Work to complete
Copy, from the entries below, each line in which the string "plus" appears.
START Task inputs
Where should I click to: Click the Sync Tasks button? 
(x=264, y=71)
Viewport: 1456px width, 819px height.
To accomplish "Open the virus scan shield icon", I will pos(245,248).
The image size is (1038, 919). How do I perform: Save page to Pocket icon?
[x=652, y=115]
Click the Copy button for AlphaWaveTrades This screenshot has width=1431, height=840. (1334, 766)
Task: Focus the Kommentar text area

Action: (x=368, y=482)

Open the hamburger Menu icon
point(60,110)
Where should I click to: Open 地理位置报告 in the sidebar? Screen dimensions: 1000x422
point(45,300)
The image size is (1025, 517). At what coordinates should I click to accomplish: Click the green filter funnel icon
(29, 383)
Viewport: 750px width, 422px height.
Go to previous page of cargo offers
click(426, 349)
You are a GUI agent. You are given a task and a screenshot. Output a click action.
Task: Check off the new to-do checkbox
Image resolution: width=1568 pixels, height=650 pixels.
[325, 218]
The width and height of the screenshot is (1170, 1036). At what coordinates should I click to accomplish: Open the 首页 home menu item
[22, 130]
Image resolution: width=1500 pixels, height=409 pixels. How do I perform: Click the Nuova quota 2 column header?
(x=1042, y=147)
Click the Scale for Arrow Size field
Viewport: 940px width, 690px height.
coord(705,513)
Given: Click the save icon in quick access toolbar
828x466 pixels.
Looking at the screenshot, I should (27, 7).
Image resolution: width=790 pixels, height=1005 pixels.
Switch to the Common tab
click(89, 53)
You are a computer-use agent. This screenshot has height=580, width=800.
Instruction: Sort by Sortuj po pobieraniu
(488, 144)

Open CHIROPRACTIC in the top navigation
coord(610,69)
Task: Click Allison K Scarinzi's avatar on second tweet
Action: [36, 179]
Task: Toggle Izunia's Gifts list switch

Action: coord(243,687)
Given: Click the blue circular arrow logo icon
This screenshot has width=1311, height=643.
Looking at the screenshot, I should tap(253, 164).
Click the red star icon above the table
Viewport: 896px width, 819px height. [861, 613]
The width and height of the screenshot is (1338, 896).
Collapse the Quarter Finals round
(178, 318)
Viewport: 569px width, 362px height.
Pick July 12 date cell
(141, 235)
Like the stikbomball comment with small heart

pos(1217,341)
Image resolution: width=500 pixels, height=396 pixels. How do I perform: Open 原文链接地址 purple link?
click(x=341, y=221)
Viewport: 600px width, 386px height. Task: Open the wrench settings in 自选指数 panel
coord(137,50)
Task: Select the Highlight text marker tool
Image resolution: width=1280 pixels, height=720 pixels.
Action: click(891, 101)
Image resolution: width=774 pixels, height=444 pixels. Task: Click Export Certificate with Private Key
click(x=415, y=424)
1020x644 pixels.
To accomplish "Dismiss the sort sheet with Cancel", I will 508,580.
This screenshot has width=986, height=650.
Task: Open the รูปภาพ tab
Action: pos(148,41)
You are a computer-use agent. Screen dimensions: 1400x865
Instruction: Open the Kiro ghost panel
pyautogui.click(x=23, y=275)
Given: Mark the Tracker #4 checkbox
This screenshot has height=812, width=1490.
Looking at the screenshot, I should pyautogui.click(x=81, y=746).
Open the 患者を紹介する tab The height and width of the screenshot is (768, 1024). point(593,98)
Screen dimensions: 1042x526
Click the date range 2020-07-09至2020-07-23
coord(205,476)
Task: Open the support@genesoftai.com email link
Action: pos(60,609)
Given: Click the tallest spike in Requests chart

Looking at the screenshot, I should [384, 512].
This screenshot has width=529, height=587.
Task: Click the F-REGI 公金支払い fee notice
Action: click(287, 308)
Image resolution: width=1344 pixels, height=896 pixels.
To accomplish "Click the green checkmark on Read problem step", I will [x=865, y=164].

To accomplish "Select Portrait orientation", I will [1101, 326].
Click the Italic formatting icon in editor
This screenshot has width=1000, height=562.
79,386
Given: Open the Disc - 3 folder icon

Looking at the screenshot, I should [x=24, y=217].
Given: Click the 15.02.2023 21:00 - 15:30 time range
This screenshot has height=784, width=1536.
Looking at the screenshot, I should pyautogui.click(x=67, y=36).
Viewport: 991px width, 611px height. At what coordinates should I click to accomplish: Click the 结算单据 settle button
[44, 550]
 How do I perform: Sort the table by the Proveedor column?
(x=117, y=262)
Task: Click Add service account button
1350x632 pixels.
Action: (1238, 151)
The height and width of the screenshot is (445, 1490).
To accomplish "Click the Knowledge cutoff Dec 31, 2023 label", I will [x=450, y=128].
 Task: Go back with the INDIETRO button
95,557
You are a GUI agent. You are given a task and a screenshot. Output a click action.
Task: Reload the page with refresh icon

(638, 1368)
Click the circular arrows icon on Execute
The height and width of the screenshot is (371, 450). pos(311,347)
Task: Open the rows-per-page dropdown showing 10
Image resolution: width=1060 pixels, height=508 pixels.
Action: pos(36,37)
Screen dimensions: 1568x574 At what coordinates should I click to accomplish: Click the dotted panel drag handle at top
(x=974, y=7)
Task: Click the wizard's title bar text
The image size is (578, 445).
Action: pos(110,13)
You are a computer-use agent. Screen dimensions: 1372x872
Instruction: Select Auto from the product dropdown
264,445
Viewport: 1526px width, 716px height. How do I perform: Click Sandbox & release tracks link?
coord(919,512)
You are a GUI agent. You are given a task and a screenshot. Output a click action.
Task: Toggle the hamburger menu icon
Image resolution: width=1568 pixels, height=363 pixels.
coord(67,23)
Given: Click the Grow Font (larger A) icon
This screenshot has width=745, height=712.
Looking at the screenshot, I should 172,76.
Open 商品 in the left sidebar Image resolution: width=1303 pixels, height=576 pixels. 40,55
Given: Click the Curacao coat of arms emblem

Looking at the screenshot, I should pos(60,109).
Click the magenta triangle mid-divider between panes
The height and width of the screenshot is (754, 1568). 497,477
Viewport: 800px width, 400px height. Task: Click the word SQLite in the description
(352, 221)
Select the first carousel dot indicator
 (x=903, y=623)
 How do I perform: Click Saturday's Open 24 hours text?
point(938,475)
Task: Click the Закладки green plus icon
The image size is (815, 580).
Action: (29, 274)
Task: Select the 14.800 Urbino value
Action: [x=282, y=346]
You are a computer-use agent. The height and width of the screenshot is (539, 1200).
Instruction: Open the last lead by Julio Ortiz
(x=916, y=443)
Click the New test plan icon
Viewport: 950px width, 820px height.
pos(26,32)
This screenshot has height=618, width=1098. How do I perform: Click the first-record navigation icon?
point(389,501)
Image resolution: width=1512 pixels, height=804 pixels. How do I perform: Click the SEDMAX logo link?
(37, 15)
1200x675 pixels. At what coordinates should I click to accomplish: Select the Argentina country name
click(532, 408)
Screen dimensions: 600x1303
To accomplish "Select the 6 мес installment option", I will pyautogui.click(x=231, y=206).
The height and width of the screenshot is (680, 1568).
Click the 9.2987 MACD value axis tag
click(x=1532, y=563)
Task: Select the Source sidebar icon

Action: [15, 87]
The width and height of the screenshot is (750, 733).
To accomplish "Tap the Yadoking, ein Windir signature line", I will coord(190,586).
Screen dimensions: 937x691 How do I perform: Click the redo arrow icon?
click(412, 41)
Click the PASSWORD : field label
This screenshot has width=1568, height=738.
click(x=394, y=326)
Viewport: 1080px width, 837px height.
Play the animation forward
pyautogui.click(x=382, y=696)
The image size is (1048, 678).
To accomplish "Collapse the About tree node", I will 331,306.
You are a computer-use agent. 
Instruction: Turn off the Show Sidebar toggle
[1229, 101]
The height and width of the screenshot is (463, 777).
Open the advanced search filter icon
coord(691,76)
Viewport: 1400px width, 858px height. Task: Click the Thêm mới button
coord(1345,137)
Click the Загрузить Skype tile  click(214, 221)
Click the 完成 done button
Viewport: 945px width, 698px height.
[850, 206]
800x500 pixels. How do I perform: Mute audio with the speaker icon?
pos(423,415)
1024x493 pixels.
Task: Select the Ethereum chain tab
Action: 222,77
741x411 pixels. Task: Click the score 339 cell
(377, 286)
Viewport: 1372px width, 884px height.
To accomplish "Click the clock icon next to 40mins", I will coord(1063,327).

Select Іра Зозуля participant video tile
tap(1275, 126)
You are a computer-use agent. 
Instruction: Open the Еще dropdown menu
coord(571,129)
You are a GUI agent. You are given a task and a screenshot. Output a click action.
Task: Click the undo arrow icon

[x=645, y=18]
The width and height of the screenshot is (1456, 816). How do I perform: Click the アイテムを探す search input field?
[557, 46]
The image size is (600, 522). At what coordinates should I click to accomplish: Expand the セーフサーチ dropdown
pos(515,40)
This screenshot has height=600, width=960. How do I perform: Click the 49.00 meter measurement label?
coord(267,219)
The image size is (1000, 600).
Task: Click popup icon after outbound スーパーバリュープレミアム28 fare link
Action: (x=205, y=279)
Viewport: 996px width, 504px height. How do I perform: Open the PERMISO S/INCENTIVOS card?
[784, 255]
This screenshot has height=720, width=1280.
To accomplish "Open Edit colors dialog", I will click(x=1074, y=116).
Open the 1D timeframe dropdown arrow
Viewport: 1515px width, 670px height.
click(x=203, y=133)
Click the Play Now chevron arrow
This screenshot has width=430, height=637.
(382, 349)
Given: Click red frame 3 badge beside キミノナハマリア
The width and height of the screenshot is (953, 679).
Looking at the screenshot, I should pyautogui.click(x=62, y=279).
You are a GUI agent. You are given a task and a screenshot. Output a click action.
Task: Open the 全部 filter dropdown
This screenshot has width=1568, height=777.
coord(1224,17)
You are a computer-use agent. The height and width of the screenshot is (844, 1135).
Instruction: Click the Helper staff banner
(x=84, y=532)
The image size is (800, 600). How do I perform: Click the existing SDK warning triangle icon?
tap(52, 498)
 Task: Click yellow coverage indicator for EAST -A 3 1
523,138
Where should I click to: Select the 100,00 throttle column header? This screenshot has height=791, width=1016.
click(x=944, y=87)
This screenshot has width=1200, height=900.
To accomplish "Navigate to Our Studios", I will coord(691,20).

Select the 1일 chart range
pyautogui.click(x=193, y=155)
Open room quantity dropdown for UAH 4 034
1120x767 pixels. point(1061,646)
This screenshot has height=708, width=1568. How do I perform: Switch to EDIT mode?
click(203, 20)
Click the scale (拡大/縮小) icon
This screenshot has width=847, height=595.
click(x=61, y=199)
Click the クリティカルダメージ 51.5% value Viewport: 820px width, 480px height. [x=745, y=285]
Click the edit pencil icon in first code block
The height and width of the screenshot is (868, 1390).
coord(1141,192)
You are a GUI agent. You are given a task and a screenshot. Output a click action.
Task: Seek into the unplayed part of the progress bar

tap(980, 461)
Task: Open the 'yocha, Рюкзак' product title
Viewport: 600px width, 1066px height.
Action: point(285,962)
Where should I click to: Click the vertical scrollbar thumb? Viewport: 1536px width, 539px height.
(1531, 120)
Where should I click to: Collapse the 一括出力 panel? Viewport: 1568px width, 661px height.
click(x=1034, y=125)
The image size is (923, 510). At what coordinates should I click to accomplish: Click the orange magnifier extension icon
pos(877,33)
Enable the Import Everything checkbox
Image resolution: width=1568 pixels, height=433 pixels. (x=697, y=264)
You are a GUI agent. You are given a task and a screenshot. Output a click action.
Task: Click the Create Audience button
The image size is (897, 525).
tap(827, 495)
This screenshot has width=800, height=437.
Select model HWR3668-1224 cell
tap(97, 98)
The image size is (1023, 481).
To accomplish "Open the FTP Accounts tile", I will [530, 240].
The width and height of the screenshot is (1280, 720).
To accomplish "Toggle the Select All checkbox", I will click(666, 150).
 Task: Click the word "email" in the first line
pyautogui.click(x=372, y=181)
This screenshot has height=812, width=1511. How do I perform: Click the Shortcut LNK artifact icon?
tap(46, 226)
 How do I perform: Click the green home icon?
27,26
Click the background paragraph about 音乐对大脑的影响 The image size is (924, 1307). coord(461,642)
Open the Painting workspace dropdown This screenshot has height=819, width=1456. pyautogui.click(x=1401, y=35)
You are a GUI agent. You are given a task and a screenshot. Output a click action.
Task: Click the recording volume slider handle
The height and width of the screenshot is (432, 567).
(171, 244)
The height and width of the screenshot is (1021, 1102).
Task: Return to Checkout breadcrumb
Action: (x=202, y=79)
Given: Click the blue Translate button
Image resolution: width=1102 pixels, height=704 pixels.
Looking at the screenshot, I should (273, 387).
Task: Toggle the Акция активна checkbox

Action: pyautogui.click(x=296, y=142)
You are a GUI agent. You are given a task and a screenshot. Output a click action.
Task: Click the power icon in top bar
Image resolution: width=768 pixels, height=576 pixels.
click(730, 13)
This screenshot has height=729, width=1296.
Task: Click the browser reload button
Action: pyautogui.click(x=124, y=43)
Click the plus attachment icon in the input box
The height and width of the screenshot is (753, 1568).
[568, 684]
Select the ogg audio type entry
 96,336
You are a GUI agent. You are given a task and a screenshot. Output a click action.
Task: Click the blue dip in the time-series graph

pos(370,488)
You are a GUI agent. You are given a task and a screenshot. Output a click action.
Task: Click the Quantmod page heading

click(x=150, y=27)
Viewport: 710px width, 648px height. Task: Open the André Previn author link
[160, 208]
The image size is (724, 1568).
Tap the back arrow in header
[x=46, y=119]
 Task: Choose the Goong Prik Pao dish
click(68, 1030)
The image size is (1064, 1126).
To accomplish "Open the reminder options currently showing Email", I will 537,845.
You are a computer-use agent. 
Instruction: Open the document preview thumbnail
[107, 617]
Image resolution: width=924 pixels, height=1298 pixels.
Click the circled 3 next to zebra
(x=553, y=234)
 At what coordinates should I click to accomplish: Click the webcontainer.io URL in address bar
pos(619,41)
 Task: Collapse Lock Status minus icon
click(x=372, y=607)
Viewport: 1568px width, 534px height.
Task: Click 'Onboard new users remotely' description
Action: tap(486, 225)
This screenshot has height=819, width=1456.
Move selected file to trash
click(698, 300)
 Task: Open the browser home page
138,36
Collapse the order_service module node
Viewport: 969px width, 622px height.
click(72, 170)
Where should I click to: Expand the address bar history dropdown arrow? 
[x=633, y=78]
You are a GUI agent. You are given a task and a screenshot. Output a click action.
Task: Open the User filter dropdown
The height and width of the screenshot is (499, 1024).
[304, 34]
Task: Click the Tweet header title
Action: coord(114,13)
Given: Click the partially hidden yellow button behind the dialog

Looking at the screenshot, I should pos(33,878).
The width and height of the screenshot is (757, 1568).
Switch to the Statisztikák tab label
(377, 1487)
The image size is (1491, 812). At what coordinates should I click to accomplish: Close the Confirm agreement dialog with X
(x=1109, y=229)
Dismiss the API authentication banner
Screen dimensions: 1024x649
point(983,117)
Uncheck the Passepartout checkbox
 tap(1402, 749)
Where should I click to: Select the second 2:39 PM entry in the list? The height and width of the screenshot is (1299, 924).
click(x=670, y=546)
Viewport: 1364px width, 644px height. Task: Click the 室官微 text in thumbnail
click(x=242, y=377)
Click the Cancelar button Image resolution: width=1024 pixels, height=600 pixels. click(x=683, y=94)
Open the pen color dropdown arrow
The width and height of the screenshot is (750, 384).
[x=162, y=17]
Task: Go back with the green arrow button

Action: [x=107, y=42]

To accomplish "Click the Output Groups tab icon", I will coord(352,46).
END Task inputs
Reply to the exercise
Task: Click the Закладки green plus icon
Click the plus attachment icon in the input box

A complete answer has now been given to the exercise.